The 411 on Homeopathy
Homeopathy is based on the principle that “like cures like.” For example, a dose of something that makes your skin itch will help health skin that’s itchy from another cause. Mainstream medicine, though, claims that homeopathy is the height of quackery. Their claim is based on both the way homeopathic remedies are made and how they’re used.
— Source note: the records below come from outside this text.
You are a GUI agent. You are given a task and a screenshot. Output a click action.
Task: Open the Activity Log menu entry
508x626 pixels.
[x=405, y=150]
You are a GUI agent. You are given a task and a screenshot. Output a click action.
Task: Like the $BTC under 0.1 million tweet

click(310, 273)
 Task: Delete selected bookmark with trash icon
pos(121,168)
Individual remedies are made by successive dilution of an original substance, such as sulfur or poison ivy. The label of a remedy will tell you how far it’s been diluted: 6X means it’s been diluted 10-to-1 6 times (“X” = 10 in Roman numerals), and 30C means it’s been diluted 100-to-1 30 times (“C” = 100). As you can imagine, it doesn’t take very many dilutions before the original substance is barely detectable in the final product. In fact, once you get to 30X or 15C dilution, there might not be any of the original substance available. (Google Avogadro’s number for an explanation of why.) And homeopathic theory holds that a greater dilution is often more effective.
Enter the Regulators…
The FDA is charged with ensuring that all medical items, whether drugs or devices, are both safe and effective. The FTC monitors advertising claims for truthfulness. Somehow, homeopathic remedies got grandfathered in under the FDA’s current structure in 1938, so for FDA approval they only have to show that they’re safe. And given the argument that they might not contain anything other than sugar, it’s hard to claim that the remedies might be dangerous. So as far as the FDA is concerned, homeopathic remedies are just fine for self-limiting conditions that aren’t chronic. You’ll see Oscillococcinum for flu, Zicam for colds, and SinuFix decongestant nasal spray in CVS and Walgreens, and many other more specialized remedies in your local health food store.
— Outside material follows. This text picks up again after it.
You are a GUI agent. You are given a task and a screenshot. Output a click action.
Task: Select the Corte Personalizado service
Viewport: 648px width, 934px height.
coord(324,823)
The FTC wants more, however—they want proof of effectiveness to back up any health claims on the label. There have been very few clinical trials run on homeopathy, though, for several reasons:
- “Respected” researchers don’t believe it’s plausible, so why waste money on the research?
- Treatments are very individualized, which makes it difficult to standardize results. Two people with high blood pressure will receive different treatments if one has headaches and the other doesn’t.
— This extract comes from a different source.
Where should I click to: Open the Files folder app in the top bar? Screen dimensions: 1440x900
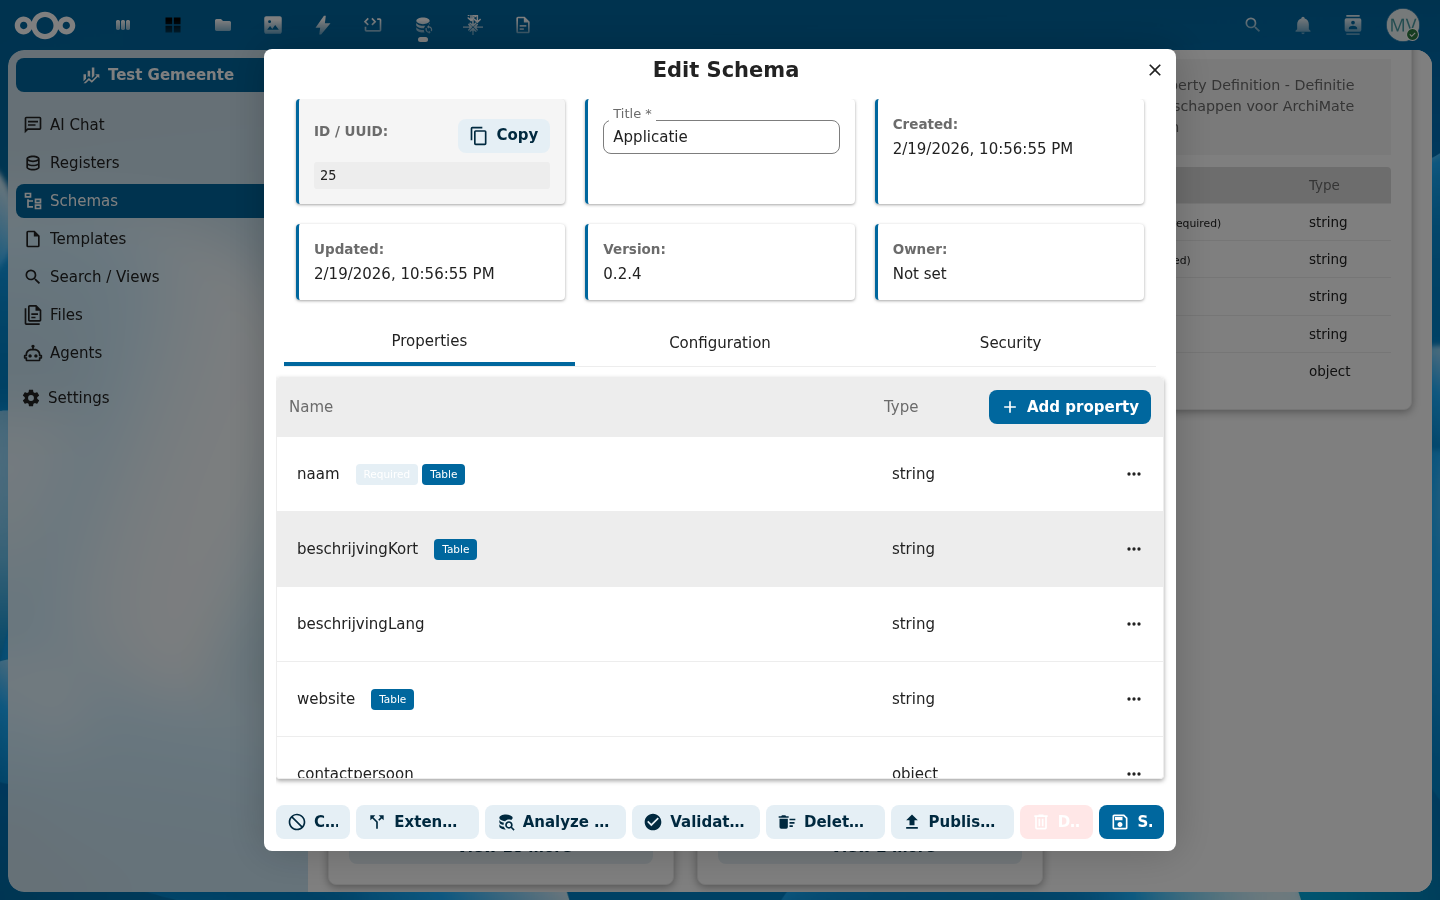223,25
- Very few homeopathic physicians are also MDs. Being outside the system reduces the incentive to publish.
My take is that anything that works in animals—and homeopathy most certainly does work there—should work in humans as well.
…and Exit the Regulators
For now it appears to be a standoff between the two agencies. Back in 1972, the FDA said it was cracking down on advertising claims. In the more than 40 years since, though, nothing has been done regarding homeopathy. The FTC would like to change that, but there seems to be no movement at the FDA on the issue.
In the meantime, homeopathy continues on its merry way. If you decide that you want to try this therapy, work with a homeopathic practitioner to identify the best remedies and strengths for you.